* Description of the task:
Please convert the listing below into a JSON list of strings, one string per line with blank lines left out, beginning at the line that contains "the URL https://recra.jp/" and ending with the final line of the listing.

━━━━━━━━

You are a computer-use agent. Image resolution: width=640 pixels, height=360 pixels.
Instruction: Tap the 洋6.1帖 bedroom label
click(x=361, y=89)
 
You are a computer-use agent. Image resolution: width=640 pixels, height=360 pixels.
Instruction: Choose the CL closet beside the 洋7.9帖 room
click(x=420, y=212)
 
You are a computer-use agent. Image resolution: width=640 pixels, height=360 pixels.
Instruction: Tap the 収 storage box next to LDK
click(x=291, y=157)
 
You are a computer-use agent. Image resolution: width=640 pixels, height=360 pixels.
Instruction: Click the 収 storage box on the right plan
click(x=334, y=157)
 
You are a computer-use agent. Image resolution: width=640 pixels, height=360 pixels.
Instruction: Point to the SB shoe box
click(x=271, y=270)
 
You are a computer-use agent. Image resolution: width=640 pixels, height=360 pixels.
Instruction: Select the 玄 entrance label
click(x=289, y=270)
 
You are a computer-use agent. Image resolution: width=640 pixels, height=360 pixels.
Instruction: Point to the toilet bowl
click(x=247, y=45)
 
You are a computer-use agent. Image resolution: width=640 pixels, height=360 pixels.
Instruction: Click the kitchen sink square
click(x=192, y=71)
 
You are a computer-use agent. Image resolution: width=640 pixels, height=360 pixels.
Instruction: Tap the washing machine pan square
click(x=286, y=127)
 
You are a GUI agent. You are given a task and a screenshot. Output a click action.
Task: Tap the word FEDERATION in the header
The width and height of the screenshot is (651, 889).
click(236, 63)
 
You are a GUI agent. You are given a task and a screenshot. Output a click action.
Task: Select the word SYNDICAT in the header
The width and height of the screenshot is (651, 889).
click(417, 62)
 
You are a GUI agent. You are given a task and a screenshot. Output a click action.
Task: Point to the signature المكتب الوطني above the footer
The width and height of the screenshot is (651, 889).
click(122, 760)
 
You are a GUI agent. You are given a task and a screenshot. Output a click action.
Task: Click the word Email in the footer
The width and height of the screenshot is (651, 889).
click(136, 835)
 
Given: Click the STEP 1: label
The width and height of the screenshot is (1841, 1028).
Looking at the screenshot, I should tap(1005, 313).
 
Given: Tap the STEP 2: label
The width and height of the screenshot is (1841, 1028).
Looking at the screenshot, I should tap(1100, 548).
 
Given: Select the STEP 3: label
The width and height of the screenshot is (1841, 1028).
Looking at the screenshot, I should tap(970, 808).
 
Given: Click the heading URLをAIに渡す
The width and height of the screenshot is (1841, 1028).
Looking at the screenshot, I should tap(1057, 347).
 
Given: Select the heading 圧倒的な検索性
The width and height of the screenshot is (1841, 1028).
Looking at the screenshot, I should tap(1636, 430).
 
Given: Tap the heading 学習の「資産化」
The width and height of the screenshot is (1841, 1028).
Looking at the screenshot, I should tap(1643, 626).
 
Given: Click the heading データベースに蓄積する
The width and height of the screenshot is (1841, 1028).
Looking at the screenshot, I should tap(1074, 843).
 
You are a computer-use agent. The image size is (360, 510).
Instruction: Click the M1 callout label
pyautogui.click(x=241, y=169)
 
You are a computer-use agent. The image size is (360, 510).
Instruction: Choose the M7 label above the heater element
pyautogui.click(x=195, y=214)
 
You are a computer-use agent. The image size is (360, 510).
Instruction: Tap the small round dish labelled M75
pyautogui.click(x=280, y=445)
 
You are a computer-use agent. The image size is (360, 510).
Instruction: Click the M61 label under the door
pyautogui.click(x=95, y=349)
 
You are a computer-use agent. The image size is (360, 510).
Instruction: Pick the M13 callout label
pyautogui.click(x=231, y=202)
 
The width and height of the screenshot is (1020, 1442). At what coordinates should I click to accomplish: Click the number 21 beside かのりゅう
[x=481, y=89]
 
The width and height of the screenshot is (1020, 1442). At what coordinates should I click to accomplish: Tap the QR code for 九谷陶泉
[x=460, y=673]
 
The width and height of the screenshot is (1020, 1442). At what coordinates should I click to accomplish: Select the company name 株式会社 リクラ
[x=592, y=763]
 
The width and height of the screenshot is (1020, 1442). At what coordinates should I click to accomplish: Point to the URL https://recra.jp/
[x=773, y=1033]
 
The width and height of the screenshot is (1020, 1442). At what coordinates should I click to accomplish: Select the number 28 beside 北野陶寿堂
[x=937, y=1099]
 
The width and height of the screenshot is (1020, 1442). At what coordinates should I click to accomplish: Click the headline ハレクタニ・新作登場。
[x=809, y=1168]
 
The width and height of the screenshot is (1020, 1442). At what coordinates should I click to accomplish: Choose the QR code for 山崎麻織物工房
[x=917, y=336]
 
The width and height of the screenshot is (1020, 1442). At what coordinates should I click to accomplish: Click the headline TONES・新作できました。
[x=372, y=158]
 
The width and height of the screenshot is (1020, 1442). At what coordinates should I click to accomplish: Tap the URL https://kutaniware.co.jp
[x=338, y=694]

━━━━━━━━

* Result of the exercise:
[
  "The width and height of the screenshot is (1020, 1442). At what coordinates should I click to accomplish: Point to the URL https://recra.jp/",
  "[x=773, y=1033]",
  "The width and height of the screenshot is (1020, 1442). At what coordinates should I click to accomplish: Select the number 28 beside 北野陶寿堂",
  "[x=937, y=1099]",
  "The width and height of the screenshot is (1020, 1442). At what coordinates should I click to accomplish: Click the headline ハレクタニ・新作登場。",
  "[x=809, y=1168]",
  "The width and height of the screenshot is (1020, 1442). At what coordinates should I click to accomplish: Choose the QR code for 山崎麻織物工房",
  "[x=917, y=336]",
  "The width and height of the screenshot is (1020, 1442). At what coordinates should I click to accomplish: Click the headline TONES・新作できました。",
  "[x=372, y=158]",
  "The width and height of the screenshot is (1020, 1442). At what coordinates should I click to accomplish: Tap the URL https://kutaniware.co.jp",
  "[x=338, y=694]"
]